» Source information
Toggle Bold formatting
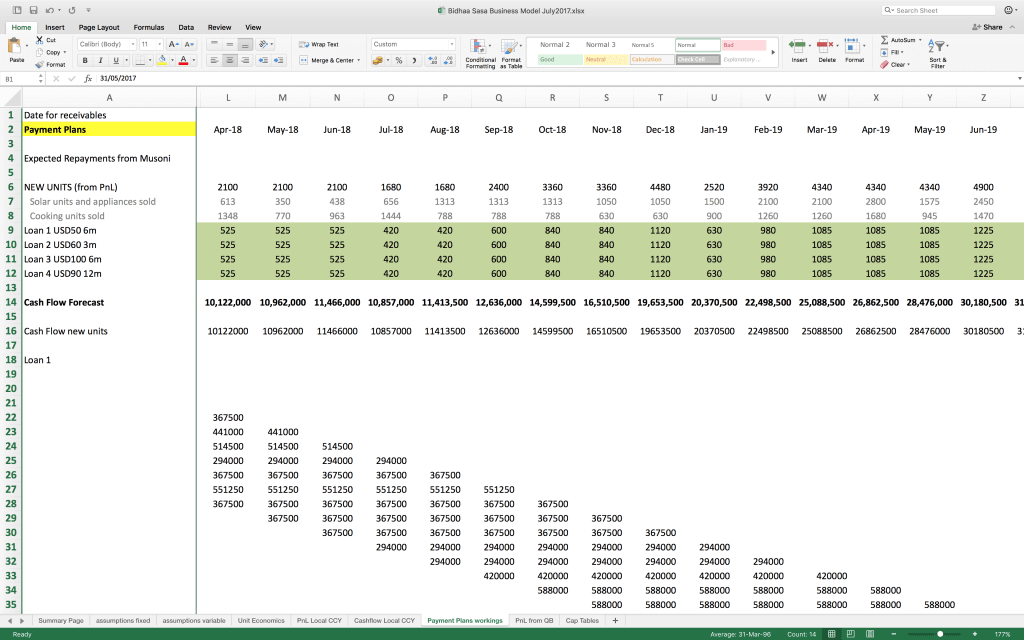This screenshot has width=1024, height=640. click(86, 61)
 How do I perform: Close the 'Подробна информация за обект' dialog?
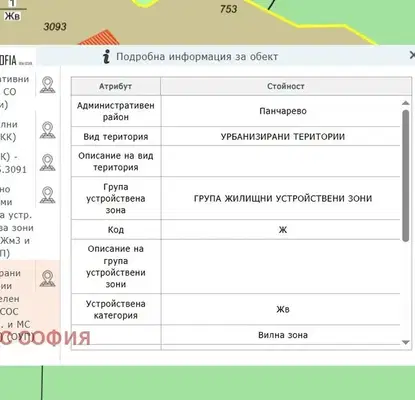tap(412, 55)
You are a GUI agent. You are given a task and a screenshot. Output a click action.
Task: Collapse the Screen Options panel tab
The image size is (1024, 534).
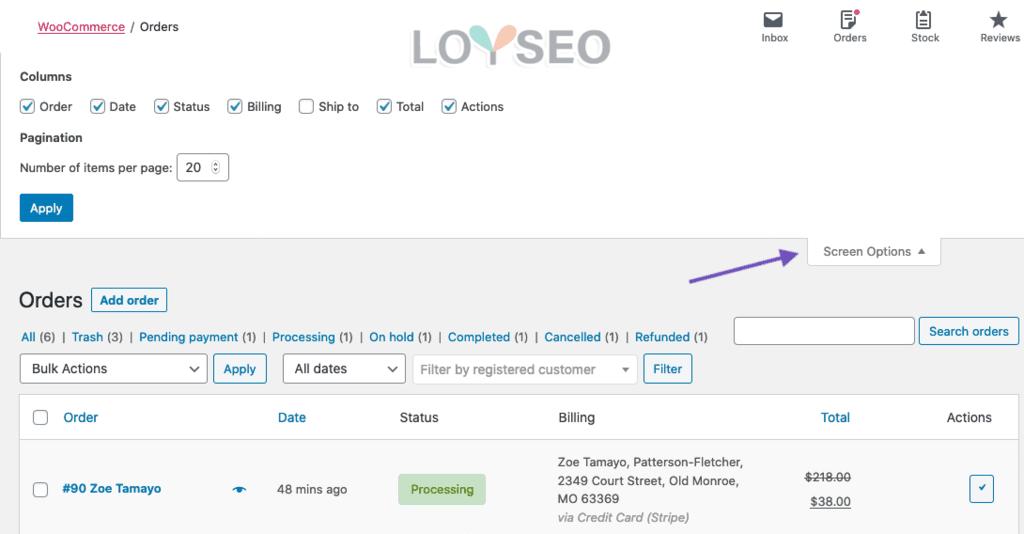(x=874, y=252)
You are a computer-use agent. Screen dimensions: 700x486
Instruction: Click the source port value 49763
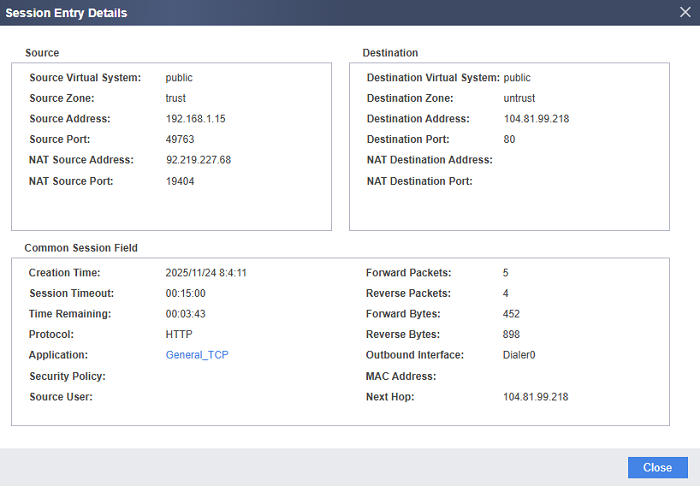[180, 140]
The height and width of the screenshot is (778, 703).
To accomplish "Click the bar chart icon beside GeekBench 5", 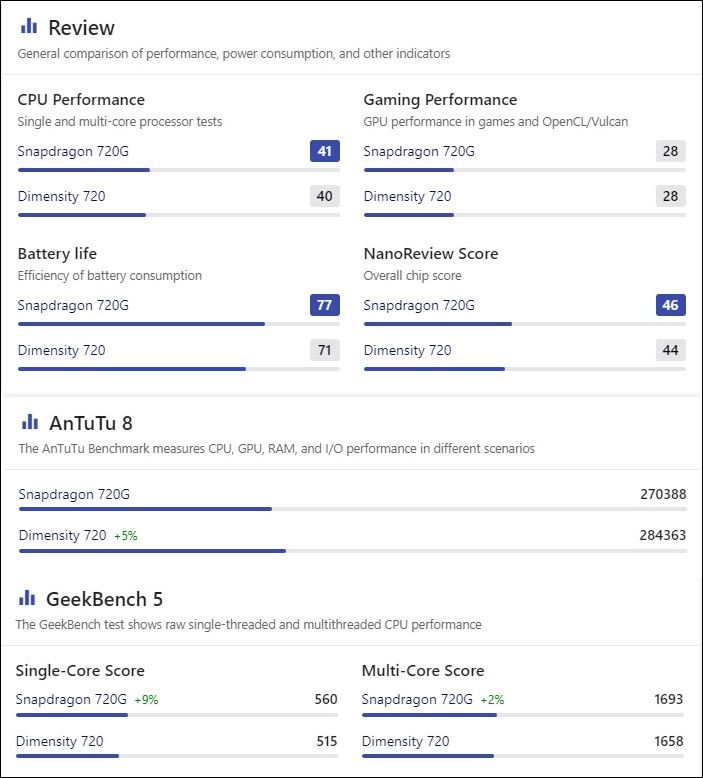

» What is required
Write the material above out again exactly as it reads, but don't carry over the pictures.

» Task solution
Toggle Bold formatting
This screenshot has width=1024, height=640. click(86, 61)
 How do I perform: Close the 'Подробна информация за обект' dialog?
tap(412, 55)
You are a GUI agent. You are given a task and a screenshot. Output a click action.
Task: Collapse the Screen Options panel tab
The image size is (1024, 534).
(x=874, y=252)
You are a computer-use agent. Screen dimensions: 700x486
Instruction: Click the source port value 49763
[180, 140]
The height and width of the screenshot is (778, 703).
To accomplish "Click the bar chart icon beside GeekBench 5", 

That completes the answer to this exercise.